— TASK DIRECTIONS —
The output is the lines below from the one with "This screenshot has height=730, width=1568." through the one with "Given: Show next", both included, printed exactly and with no other line.

Collected data entries
====

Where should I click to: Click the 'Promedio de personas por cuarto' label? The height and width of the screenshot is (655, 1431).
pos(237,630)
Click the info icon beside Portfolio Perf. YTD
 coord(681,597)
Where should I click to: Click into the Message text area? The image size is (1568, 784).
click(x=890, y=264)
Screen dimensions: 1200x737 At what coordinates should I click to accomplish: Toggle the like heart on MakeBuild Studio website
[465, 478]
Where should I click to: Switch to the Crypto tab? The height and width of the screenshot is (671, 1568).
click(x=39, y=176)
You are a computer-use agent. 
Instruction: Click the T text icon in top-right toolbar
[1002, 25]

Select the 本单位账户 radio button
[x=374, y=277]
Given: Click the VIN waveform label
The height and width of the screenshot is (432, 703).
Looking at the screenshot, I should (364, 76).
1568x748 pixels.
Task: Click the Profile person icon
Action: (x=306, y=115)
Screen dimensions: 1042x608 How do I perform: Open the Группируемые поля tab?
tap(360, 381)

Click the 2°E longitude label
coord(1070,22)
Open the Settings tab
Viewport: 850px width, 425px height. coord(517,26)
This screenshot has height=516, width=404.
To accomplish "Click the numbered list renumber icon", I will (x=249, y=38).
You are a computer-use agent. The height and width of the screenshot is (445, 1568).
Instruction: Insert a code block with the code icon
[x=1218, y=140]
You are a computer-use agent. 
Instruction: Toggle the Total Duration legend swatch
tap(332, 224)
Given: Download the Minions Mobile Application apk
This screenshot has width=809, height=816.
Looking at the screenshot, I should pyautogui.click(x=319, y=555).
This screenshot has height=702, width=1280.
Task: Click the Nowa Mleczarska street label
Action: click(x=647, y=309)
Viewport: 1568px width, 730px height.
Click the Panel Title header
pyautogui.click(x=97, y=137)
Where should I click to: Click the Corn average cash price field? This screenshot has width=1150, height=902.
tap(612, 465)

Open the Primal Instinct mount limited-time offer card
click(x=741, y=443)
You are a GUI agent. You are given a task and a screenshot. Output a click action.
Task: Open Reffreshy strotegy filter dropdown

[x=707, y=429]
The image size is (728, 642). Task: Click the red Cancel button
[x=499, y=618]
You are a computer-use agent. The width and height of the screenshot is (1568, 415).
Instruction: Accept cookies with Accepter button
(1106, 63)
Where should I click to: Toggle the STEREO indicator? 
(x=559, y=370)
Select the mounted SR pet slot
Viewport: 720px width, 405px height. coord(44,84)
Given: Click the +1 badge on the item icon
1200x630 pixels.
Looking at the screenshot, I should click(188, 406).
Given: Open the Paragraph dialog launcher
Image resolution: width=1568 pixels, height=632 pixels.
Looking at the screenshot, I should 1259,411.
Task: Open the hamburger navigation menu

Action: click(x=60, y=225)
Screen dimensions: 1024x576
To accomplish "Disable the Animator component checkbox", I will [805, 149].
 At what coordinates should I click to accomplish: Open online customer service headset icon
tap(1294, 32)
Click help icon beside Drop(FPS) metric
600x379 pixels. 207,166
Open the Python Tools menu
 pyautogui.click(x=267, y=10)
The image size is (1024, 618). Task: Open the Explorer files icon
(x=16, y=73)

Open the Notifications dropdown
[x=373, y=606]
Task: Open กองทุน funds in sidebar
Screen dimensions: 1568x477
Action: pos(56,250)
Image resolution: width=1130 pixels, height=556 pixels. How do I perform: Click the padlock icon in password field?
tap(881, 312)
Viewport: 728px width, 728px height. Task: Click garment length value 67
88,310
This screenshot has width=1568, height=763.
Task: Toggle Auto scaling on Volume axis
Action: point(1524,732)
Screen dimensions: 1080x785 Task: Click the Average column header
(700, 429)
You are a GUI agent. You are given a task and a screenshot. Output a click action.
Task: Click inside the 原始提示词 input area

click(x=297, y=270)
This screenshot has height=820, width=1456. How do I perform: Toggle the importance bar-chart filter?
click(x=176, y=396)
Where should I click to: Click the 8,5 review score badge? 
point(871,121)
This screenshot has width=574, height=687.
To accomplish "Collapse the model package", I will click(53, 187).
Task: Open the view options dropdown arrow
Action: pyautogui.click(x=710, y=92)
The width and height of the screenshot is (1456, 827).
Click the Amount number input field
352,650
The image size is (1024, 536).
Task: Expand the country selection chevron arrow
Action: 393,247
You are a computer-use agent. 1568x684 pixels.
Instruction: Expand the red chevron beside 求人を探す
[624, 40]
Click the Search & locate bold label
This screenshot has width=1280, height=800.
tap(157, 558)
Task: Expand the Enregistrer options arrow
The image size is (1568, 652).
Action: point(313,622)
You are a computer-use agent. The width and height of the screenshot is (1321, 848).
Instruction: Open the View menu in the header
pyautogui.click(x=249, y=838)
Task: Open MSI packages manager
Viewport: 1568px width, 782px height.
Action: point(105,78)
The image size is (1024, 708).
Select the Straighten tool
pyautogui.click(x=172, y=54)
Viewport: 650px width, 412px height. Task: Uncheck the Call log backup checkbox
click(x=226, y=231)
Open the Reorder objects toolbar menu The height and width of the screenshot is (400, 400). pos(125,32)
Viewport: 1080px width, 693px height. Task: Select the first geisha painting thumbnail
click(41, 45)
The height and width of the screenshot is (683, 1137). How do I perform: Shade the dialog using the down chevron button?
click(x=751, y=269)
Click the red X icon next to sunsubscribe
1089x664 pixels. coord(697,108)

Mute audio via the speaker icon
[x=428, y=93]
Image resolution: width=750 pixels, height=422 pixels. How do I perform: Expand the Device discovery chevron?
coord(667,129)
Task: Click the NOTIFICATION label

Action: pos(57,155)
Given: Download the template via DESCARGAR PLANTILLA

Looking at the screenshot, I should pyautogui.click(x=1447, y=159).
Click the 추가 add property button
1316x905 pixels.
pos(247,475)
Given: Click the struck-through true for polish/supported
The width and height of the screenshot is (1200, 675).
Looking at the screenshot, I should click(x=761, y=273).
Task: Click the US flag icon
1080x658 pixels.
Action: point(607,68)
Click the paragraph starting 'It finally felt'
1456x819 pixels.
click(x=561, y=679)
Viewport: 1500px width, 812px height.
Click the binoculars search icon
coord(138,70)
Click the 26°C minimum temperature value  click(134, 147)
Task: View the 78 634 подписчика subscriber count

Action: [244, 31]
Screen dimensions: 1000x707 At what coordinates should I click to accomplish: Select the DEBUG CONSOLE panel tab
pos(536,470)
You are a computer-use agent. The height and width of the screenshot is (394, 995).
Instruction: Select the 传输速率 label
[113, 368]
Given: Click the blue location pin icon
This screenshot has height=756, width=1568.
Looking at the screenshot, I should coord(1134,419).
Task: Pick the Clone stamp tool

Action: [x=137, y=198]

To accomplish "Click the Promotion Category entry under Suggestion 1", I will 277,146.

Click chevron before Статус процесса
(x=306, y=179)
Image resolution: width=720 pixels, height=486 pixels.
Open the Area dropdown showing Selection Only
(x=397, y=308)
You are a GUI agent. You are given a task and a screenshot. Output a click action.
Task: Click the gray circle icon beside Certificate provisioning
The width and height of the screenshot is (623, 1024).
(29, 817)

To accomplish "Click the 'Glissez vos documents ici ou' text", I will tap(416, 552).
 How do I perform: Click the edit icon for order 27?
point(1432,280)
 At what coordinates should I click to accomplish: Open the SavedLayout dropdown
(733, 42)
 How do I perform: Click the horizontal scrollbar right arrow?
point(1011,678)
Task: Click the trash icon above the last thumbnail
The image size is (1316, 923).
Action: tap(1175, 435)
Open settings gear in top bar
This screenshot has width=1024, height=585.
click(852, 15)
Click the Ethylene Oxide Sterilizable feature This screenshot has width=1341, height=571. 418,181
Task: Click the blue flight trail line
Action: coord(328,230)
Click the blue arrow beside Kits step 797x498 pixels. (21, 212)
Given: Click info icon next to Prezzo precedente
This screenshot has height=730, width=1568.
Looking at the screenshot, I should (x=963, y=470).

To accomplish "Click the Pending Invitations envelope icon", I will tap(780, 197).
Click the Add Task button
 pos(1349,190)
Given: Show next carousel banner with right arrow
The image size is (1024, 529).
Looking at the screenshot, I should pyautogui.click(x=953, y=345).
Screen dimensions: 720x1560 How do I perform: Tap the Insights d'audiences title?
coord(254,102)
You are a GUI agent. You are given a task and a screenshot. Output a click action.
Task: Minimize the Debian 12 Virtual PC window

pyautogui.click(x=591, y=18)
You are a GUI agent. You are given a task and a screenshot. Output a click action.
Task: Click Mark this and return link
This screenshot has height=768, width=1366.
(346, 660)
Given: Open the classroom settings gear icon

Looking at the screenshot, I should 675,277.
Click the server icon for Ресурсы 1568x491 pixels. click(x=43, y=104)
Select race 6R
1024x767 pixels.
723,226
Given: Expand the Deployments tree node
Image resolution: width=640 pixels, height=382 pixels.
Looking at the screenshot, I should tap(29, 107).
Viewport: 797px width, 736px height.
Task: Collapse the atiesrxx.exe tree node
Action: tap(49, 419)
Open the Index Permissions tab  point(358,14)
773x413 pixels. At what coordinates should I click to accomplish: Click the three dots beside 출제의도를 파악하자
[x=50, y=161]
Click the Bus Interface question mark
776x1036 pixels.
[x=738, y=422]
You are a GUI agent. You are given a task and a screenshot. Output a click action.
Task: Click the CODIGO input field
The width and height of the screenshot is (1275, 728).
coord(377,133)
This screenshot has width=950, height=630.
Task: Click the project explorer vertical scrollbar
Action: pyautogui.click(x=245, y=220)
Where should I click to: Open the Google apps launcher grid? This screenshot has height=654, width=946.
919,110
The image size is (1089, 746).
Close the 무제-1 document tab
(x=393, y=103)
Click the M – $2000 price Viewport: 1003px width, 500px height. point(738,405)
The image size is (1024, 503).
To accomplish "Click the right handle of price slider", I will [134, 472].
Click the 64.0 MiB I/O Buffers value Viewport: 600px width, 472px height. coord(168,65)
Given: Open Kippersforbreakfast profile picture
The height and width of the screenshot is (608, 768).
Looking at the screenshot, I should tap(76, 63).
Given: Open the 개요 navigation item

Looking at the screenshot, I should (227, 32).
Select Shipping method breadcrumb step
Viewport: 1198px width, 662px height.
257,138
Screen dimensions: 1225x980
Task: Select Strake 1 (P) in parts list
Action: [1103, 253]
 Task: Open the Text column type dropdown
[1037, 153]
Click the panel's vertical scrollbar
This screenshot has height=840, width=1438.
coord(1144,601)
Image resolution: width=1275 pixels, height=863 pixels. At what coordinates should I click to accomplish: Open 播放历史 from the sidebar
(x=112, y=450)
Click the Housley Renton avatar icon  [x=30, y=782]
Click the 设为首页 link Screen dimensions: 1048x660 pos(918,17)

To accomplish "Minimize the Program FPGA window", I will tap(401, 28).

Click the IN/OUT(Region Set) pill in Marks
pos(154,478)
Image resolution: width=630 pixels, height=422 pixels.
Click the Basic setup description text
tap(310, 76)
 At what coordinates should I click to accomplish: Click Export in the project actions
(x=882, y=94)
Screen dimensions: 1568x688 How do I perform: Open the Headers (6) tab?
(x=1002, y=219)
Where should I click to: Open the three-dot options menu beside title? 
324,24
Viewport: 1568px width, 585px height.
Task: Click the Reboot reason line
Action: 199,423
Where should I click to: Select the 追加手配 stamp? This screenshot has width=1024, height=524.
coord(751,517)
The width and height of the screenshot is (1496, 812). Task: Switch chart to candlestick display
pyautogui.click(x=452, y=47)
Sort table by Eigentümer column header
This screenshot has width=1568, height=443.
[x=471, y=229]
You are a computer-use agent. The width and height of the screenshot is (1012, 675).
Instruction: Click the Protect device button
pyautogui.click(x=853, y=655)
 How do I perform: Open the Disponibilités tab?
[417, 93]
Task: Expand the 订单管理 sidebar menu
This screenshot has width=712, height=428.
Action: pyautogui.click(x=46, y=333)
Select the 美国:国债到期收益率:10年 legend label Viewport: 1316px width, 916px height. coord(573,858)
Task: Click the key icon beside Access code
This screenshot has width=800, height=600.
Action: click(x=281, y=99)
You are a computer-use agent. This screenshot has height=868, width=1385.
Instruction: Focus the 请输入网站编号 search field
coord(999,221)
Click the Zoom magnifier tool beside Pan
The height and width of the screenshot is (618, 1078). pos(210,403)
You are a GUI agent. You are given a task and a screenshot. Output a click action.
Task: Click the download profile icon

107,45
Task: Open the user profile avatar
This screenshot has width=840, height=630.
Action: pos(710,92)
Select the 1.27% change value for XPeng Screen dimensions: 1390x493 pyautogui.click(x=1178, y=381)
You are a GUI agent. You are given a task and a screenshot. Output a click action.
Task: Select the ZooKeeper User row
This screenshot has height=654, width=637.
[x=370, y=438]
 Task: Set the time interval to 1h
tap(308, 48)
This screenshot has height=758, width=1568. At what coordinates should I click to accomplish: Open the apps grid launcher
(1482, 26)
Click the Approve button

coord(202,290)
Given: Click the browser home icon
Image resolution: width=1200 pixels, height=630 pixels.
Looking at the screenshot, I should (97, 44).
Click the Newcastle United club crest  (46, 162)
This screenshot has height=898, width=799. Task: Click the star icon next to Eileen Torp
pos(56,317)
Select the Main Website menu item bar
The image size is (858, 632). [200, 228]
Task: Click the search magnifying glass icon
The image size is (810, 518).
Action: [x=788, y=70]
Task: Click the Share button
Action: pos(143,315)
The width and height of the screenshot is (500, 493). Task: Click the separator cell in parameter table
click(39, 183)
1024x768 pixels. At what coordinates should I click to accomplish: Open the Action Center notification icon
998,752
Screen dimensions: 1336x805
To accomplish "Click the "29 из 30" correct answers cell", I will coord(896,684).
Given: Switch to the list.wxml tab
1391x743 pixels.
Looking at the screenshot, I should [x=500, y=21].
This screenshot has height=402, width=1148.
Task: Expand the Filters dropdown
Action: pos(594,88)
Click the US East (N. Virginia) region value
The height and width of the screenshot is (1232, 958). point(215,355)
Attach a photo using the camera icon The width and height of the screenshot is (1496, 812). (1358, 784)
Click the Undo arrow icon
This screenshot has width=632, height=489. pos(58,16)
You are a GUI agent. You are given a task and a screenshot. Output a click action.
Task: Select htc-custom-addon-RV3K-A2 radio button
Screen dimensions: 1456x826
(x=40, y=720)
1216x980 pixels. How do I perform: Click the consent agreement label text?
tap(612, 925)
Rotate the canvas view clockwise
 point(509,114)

====

— RESULT OF THIS TASK —
This screenshot has height=730, width=1568.
Looking at the screenshot, I should (x=963, y=470).

To accomplish "Click the Pending Invitations envelope icon", I will tap(780, 197).
Click the Add Task button
 pos(1349,190)
Given: Show next carousel banner with right arrow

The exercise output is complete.